Патриарх Паисий выполнил также посредническую миссию между главой Войска Запорожского гетманом Богданом Хмельницким и царем Алексеем Михайловичем. Войско Запорожское состояло из казаков, внесенных в королевский «реестр». Казаки во главе с Хмельницким восстали против Речи Посполитой и начали жестокую войну с польскими панами и магнатами, осуществлявшими коронную власть и имевшими владения на Волыни, Брацлавщине и в Киеве. В значительной мере это была еще и война против католиков и униатов. Гетман Богдан Хмельницкий первым предложил идею такой религиозной войны в защиту конфессионального единства православных{109}
. В переговорах с представителем короля Яна Казимира брацлавским воеводой Адамом Киселем Хмельницкий ссылался на авторитет первоиерарха одной из вселенских церквей: «Меня святой патриарх в Киеве на ту войну благословил… и прикончить ляхов приказал. Как же мне его не слушаться…»{110}В свою очередь Адам Кисель сообщал новому королю Яну Казимиру: «…а дела в Москве налаживает патриарх, с которым Хмельницкий по несколько дней [беседовал]»{111}. Посланник гетмана полковник Силуан Мужиловский впервые подробно объявил «мову» царю Алексею Михайловичу о войне гетмана Хмельницкого и Войска Запорожского в присутствии патриарха Паисия 4 февраля 1649 года.
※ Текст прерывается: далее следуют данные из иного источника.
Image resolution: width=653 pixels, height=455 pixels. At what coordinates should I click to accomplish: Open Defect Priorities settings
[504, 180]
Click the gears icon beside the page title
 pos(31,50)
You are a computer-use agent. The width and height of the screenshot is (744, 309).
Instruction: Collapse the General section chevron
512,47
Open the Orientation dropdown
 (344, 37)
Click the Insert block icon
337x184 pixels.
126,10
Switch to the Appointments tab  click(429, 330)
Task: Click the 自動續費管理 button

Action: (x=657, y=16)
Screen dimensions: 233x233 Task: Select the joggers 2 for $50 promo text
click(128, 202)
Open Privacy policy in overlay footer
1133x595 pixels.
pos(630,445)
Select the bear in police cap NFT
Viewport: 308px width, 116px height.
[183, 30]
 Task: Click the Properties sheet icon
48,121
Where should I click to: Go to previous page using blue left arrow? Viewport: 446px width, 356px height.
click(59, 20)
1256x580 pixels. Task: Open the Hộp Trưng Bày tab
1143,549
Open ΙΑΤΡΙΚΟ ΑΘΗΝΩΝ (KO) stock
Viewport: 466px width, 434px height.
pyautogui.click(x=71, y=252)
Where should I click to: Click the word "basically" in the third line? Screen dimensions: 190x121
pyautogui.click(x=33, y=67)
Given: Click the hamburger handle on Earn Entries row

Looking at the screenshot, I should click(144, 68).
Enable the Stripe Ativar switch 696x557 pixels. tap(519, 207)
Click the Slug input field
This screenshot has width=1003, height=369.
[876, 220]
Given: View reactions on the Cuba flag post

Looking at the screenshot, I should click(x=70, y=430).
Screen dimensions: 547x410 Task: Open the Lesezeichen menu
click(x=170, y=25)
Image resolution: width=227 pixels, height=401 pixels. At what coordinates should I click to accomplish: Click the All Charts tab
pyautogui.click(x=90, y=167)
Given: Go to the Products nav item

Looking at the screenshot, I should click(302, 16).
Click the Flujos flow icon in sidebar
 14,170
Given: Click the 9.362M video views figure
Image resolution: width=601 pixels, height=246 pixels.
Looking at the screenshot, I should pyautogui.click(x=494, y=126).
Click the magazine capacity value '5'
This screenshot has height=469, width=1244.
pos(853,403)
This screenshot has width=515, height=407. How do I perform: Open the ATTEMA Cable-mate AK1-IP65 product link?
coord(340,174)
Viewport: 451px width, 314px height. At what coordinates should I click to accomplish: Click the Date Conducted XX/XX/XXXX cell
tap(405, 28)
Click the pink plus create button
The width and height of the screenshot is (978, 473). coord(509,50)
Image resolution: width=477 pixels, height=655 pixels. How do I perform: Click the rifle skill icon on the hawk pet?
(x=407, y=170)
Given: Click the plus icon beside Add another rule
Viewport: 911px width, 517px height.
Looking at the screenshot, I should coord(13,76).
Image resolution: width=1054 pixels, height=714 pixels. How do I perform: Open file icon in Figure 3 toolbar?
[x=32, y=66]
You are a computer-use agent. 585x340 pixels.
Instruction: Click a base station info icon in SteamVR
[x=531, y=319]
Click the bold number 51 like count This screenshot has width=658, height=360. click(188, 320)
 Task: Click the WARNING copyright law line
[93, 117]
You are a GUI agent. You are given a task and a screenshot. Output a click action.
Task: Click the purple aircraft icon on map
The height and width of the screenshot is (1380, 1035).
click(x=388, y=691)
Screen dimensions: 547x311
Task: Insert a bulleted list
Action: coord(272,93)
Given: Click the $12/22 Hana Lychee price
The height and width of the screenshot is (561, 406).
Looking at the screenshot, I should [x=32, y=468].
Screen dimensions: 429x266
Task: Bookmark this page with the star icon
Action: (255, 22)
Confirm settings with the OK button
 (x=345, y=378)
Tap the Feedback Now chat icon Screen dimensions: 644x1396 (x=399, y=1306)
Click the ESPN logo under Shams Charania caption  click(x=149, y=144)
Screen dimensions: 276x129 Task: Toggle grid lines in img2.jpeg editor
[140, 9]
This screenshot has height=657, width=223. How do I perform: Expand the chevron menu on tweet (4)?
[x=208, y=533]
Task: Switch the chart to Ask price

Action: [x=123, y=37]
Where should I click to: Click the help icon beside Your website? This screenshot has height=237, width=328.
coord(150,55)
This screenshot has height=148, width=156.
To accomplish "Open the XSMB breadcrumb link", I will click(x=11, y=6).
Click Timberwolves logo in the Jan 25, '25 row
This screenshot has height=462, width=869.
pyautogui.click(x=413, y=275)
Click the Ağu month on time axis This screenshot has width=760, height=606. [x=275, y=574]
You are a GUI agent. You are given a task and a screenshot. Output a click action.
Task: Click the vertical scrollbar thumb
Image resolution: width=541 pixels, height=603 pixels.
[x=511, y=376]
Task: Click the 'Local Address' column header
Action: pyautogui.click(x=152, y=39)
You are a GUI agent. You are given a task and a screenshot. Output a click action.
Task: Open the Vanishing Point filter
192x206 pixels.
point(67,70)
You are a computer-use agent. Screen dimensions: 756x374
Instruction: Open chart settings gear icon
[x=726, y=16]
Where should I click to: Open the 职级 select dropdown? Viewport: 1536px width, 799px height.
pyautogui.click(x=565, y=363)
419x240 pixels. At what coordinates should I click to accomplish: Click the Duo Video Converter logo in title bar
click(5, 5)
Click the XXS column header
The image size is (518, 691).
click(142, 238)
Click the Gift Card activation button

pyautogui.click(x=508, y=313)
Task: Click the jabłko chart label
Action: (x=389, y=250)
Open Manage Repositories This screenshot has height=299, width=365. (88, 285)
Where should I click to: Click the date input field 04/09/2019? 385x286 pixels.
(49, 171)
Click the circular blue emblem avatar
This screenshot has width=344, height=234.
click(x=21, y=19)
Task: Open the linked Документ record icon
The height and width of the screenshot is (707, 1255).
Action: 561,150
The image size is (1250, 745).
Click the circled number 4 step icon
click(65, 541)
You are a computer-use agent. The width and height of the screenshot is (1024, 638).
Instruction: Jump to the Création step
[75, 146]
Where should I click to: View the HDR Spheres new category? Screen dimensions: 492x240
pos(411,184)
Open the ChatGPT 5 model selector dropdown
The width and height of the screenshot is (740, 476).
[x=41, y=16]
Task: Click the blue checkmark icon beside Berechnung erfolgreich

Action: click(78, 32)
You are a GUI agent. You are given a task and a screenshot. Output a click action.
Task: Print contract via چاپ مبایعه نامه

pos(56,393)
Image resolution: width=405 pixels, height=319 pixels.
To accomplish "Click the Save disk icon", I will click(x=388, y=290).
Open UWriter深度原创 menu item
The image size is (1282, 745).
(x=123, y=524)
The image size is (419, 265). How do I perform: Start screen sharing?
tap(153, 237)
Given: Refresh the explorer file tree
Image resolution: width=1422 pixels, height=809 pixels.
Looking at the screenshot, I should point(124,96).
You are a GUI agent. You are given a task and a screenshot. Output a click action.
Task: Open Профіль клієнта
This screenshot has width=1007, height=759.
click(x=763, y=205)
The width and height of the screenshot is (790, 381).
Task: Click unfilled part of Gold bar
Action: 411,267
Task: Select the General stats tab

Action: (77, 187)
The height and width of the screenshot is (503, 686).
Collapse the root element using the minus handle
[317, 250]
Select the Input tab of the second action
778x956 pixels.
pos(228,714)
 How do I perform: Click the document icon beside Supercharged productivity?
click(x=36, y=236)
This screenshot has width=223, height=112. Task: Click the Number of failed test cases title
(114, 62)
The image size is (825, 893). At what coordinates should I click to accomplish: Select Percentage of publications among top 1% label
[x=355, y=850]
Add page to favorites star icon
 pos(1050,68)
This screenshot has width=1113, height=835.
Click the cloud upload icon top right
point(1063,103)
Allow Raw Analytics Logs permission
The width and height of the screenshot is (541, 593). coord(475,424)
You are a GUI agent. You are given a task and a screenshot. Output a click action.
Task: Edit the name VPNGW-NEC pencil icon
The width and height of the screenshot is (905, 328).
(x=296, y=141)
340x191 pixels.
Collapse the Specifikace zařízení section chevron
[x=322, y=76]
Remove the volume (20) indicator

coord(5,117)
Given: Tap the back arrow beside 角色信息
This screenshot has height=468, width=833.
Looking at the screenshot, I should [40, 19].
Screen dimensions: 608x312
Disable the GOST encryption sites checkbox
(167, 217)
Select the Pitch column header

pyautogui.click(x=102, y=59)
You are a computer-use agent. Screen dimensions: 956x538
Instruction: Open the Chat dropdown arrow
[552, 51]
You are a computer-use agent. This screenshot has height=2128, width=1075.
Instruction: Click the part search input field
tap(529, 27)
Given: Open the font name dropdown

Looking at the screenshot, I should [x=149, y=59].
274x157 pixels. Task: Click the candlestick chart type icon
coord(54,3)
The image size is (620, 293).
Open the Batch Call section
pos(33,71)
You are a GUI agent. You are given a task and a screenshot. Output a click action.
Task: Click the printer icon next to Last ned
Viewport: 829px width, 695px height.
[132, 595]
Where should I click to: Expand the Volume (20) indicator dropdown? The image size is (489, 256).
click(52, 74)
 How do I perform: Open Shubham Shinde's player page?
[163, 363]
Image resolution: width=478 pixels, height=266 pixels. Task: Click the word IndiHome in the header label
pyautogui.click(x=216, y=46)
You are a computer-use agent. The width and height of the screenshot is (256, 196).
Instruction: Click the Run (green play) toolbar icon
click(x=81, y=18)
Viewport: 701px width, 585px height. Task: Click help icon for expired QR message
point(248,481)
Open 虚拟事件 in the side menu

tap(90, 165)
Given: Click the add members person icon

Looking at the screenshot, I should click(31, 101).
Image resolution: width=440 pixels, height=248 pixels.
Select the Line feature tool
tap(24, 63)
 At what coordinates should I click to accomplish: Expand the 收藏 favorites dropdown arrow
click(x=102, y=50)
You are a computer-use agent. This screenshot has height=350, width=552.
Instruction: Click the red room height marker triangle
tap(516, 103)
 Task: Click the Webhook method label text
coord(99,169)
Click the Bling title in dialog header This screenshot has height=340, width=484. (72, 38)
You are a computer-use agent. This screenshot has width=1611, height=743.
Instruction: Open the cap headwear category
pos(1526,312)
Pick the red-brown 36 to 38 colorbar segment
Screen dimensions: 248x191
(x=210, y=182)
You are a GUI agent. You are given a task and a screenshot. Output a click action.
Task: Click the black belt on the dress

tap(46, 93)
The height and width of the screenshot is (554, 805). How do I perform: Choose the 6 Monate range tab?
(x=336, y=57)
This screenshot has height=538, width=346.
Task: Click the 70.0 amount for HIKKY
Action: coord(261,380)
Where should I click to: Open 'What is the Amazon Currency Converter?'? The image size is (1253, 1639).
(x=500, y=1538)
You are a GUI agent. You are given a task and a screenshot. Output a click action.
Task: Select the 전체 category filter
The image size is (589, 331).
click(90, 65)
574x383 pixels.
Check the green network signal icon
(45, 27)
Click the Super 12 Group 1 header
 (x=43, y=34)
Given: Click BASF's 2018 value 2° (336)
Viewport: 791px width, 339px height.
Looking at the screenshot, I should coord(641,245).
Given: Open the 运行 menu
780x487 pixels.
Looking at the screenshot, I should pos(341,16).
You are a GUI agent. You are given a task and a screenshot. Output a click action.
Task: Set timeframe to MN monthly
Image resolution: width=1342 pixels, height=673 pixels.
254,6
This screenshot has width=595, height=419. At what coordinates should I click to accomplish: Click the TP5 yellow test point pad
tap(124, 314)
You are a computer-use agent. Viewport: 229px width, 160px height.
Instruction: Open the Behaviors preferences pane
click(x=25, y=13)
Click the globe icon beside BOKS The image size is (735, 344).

Несколько дней спустя, во время обедни в Чудове монастыре в Кремле, проводимой патриархом Паисием, царь Алексей Михайлович пожаловал запорожского полковника и казаков, присутствовавших на церковной службе, велел думному дьяку спросить их «о здоровье» и «послать им вместо стола корм». 13 марта 1649 года Мужиловского удостоили прощальной царской аудиенции и говорили о совместной «присылке гетмана Богдана Хмельницкого с еросалимским патриархом Паисеею». Когда люди, посланные от гетмана Хмельницкого, возвращались обратно, то молва о их договоре с царем Алексеем Михайловичем уже шла впереди них. Однако, несмотря на благосклонный прием казаков, потом пришлось требовать от полковника Силуана Мужиловского извинений: тот, возвращаясь из Москвы, говорил (как он сам признавался, «пьянством»), что «в Московском государстве правды ни в чом нет»{112}.Перед своим отъездом иерусалимский патриарх Паисий сделал еще одно важное дело. 5 мая 1649 года он выдал ставленую грамоту Новоспасскому архимандриту Никону на новгородскую митрополию и тем самым открыл ему дорогу к будущему патриаршеству. Сразу после занятия новгородской кафедры митрополит Никон стал выполнять программу «ревнителей благочестия»: он указывал на необходимость единогласия в службе, запрещал взимать деньги за причастие, преследовал мирские развлечения, доходя до прямых запретов «белиться и румяниться» женам прихожан новгородских церквей{113}
. Еще один доверенный человек царя Алексея Михайловича, строитель Богоявленского монастыря (подворья Троице-Сергиева монастыря в Кремле) Арсений Суханов, уехал из Москвы в Святую землю вместе с иерусалимским патриархом Паисием в июне 1649 года. Официально он отправлялся «для описания святых мест и греческих чинов». По возвращении Арсений Суханов составил еще одну рукопись — «Проскинитарий» — примечательное обозрение своего паломничества к Святым местам. Однако его книга далека от обычных «хождений» монахов-паломников. В трудах Арсения Суханова содержался вполне заметный пласт «разведывательной» информации о дорогах, перевозах и городских укреплениях, в том числе Константинополя. Это не было его инициативой, отчет обо всем, что он видел и слышал во время путешествия, Арсений должен был представить в Посольский приказ. Уезжая из столицы 12 июня 1649 года, патриарх Паисий с первого стана послал грамоту и еще раз благодарил царя Алексея Михайловича, называя его «новым ктитором», подобно Константину Великому. В свою очередь, царица Мария Ильинична удостоилась сравнения со святой царицей Еленой, заботившейся о Гробе Господнем. Патриарх пожелал ей увидеть «в плоде чрева своего государя боговенчанного на престоле великого царя Константина, чтобы возликовало твое сердце как у святой Елены»{114}. Это была витиевато выраженная надежда на воцарение наследников московского царя в Константинополе!